"""

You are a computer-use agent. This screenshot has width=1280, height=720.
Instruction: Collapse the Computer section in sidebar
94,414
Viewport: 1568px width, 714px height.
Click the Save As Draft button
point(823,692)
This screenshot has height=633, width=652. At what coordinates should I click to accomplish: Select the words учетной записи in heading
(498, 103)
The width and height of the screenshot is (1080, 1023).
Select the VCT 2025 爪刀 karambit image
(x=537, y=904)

"""
"""

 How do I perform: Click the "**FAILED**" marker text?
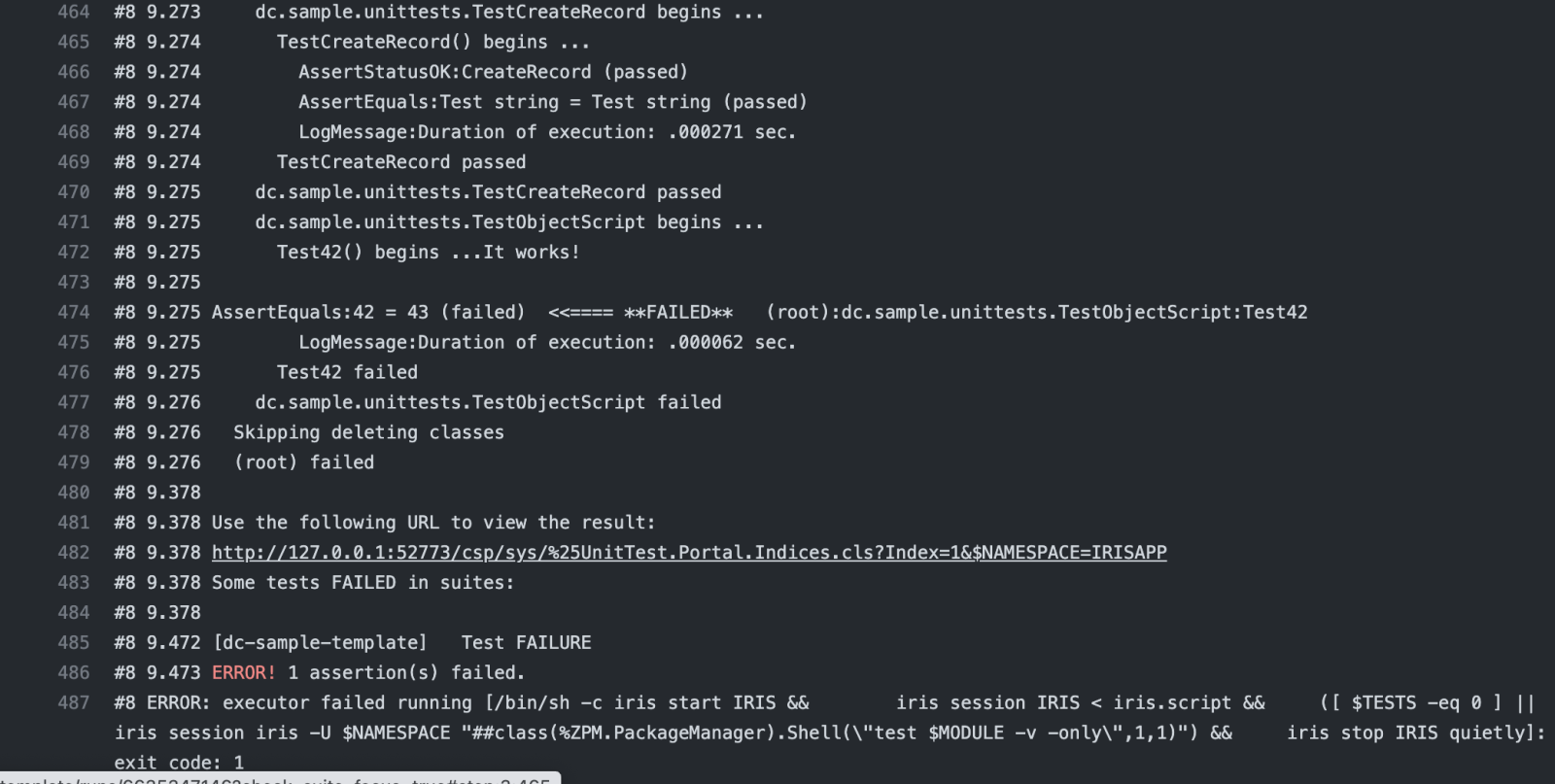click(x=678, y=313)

"""

→ What to produce
From the listing above, output exactly the run of lines that starts with the line containing "You are a computer-use" and ends with the line containing "The width and".

→ Problem solution
You are a computer-use agent. This screenshot has width=1280, height=720.
Instruction: Collapse the Computer section in sidebar
94,414
Viewport: 1568px width, 714px height.
Click the Save As Draft button
point(823,692)
This screenshot has height=633, width=652. At what coordinates should I click to accomplish: Select the words учетной записи in heading
(498, 103)
The width and height of the screenshot is (1080, 1023).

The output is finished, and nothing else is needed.